# New Richmond Ohio



## Steve3 (Apr 6, 2020)

A year ago today I found 17 on the 17th and 5 on April 12th.. I have flags still in place, but nothing so far, I’ve checked every day- I think we need 2 warm nights.


----------



## WX Bill (Apr 29, 2017)

Well as I’ve said during the last decade, April snow brings May showers. We have yet another week to get through the Upper Valley frost.


----------



## Steve3 (Apr 6, 2020)

Found 4 very small ones.. had to look for hours


----------



## Papa Beaver1963 (9 mo ago)

What county


----------



## Steve3 (Apr 6, 2020)

Clermount County hear New Richmond


----------



## Steve3 (Apr 6, 2020)

So I live on10 acres that I have intensively searched for 15 years.
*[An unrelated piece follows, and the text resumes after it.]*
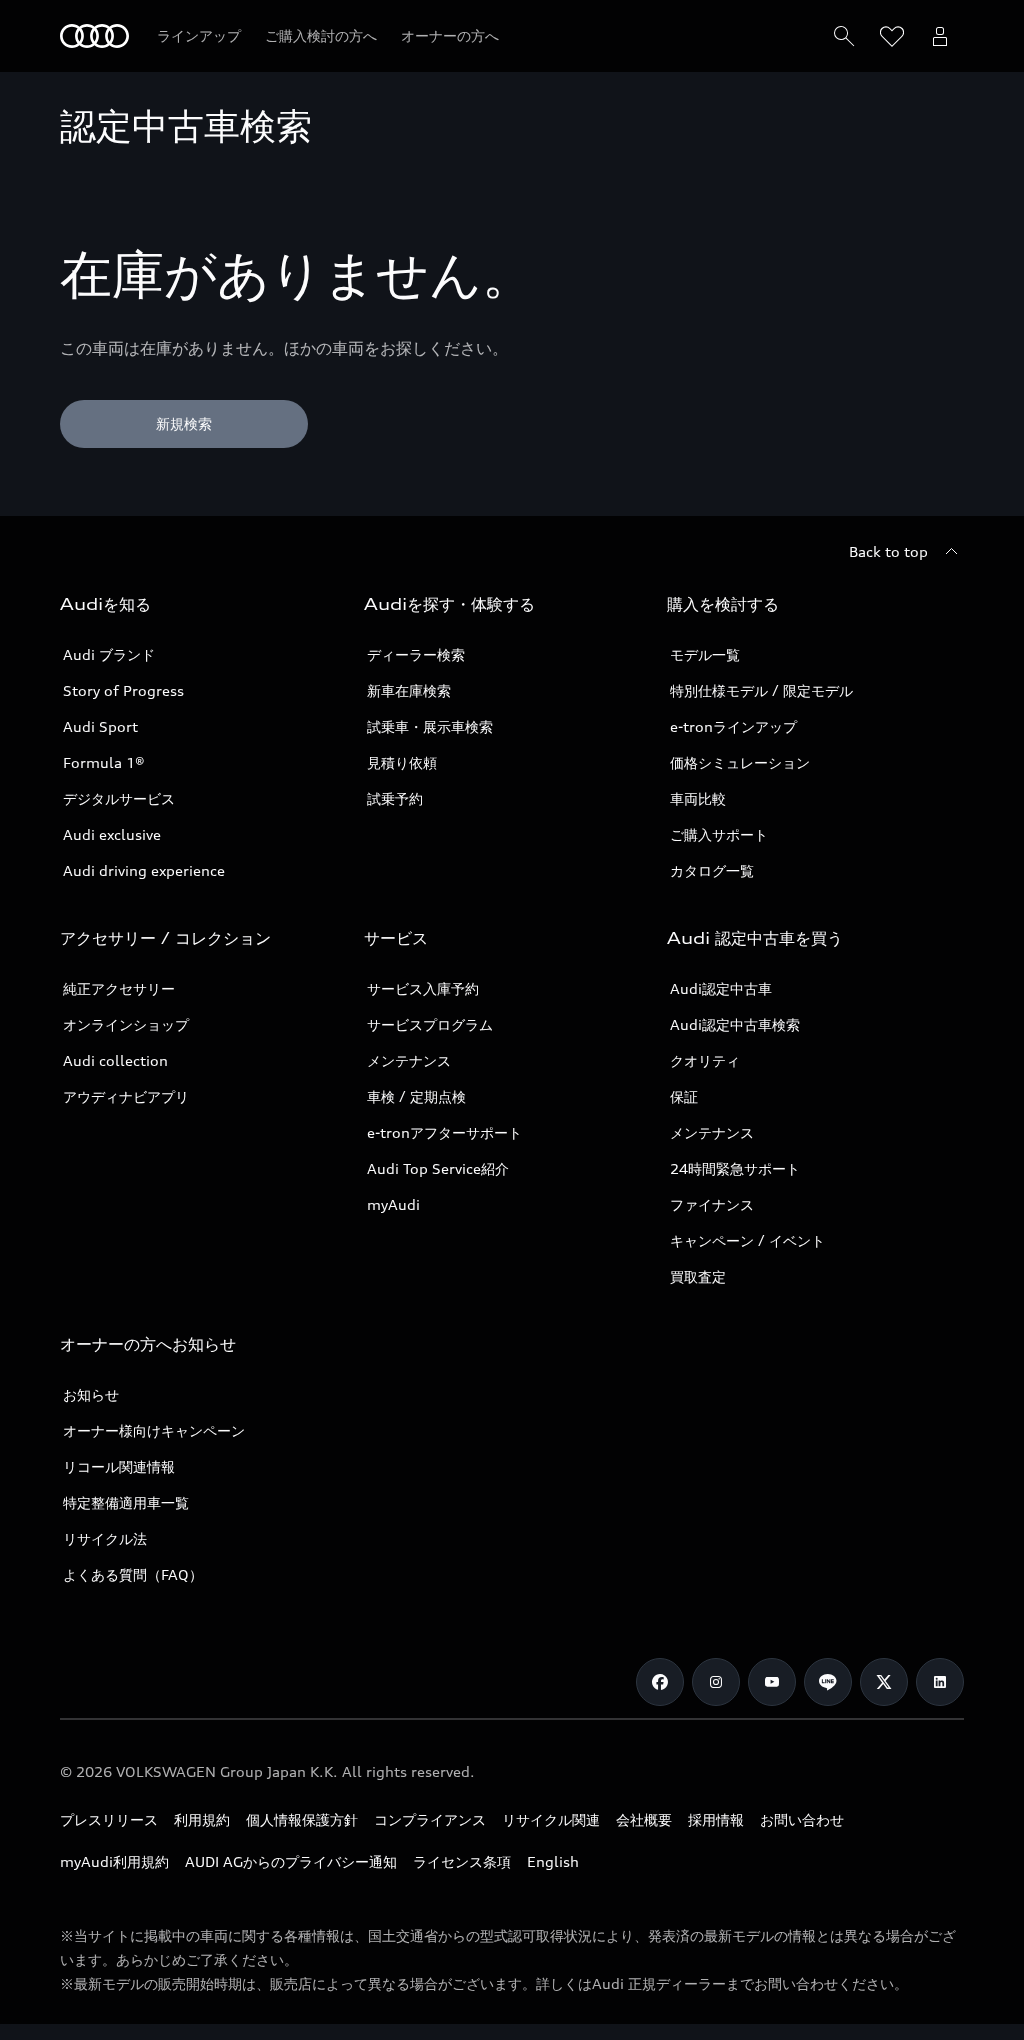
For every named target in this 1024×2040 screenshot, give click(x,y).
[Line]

The Morels I’ve found have always been in a small section,. Maybe 1/2 acre.. so I know where to look although I always look for new places (unsuccessfully so far) Last year I place flags whenever I found a morel (around 25 over 2 weeks my best) I’ve spent 2 hrs every day for the last 2 weeks, and have now found 8 that are flagged for the big hunt this weekend.. I think that here,. We need 2 warm days and things will really pop- which means we are just a week or 2 later than last year..


----------



## Steve3 (Apr 6, 2020)

Does anyone know if these two are different ? Grey vs yellow?


----------



## Steve3 (Apr 6, 2020)

Found 14 Saturday 23rd!


----------



## zinnas (Apr 5, 2016)

Cool! Looks good, we're supposed to have thunderstorms next week so I bet you that'll really make them pop up they say something about the thunder hitting the ground it does something to it I don't know but anyway good luck 🤞


----------



## zinnas (Apr 5, 2016)

Steve3 said:


> So I live on10 acres that I have intensively searched for 15 years. The Morels I’ve found have always been in a small section,. Maybe 1/2 acre.. so I know where to look although I always look for new places (unsuccessfully so far) Last year I place flags whenever I found a morel (around 25 over 2 weeks my best) I’ve spent 2 hrs every day for the last 2 weeks, and have now found 8 that are flagged for the big hunt this weekend.. I think that here,. We need 2 warm days and things will really pop- which means we are just a week or 2 later than last year..
> View attachment 42007
> 
> View attachment 42008


Boy you have a lot of land to look for the mushrooms my parents live on 21 acres in the country I've not been back there I don't know why but I'm going to try it this year but from what my sister said cuz she had pictures it's pretty wet like marshy wet I don't know but anyhow there's trees I'm going to try it good walk of nothing else.


----------